My mom starts showing up around the house a lot again. She's brought a pretty bad mood back with her. I mostly avoid her, but sometimes I get the sense that I need to talk to her and make sure that nothing too serious is going on. It's Saturday afternoon and we're both at home. She's in the living room and I sit down on the chair next to her. I turn down the TV and she slowly turns to look at me.
"Everything okay?"
She's just kind of reading my face for a while. "When was your high school graduation?"
A couple weeks ago," I say.
"But you just finished."
"I know," I say. "They do it before. But it's contingent on passing your finals." She never even fucking asked me how my finals went. She's always taking it for granted that I do well on that stuff.
"Why didn't you tell me, Niko?"
"It's not a big deal," I say. This is going to be a bad one, I can already tell.
"Of course it's a big deal," she says. She's still putting on the calm front. "A mother should go to her own son's graduation ceremony. Don't you think so?"
I'm already feeling pretty exasperated. I wish there was something I could do to keep my nerves under control in these situations. "I don't have an opinion on it," I say calmly.
"Of course you do," she tells me. "I'm sure everyone else's mom was there. I'm sure it made you feel terrible that I wasn't there."
She's wrong. If it were fucking up to my preferences, I wouldn't have gone at all. The only reason I attended and walked is because all my friends did, and it would have looked super weird to them if I didn't show up. The point is, I didn't want to be there, so why would I care if I my mom showed up or not? I take a breath. "If I wanted you to be there, I would have asked you to come." I know right after I say it that I didn't choose the right wording.

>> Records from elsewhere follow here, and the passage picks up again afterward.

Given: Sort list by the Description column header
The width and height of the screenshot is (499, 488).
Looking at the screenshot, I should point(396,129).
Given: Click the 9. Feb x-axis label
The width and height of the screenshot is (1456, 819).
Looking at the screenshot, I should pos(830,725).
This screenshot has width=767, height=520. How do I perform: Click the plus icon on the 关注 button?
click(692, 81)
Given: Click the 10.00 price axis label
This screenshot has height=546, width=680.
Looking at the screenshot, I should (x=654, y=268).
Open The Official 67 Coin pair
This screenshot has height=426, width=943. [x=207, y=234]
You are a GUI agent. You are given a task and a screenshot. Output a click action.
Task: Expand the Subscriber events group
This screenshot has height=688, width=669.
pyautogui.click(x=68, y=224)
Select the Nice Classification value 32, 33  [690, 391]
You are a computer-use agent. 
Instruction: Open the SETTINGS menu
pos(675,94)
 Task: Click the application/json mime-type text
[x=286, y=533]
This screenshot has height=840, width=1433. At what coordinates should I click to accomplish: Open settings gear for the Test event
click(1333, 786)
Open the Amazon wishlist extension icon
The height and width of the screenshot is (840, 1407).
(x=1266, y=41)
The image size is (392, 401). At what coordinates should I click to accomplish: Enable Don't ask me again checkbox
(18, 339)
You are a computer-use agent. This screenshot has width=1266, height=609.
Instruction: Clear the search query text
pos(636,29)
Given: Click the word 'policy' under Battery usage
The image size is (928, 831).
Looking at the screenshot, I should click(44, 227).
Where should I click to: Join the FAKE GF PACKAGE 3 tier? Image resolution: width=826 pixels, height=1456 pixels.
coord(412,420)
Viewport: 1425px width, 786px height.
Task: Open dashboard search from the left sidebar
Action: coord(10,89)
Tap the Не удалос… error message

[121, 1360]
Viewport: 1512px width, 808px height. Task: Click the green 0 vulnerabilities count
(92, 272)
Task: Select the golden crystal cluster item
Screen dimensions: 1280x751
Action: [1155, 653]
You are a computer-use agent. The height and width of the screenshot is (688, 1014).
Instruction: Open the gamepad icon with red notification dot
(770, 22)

I can be so fucking stupid sometimes.
"How could you do that?" she says. She's not even looking at me. She's lying on the couch, looking at the wall. "How could you go and do that, and not even think to invite me?"
It just doesn't even make sense, what she's saying right now. The school sent out invitations to every parent. I remember exactly what the envelope looked like when it came in the mail. I brought it in from the mailbox and set it on the kitchen table. I left it on the fucking top of the stack. I know she saw it. I know she opened it.
You have to understand, I didn't bring it up with her at the time because of the way all of those conversations have gone in the past. First she'll run through a series of excuses, and then, at the very end, say some shit like, "But no, really, I should go," and then I'll say okay, and then she'll just start going through all those excuses again, and finally I'll say something like, "You know what, mom? It's really okay with me if you can't make it. I promise, it's okay if you don't want to go." I'll dress it up for her. I'll get really convincing about it. Because I know that will make her feel much better in the end about not going.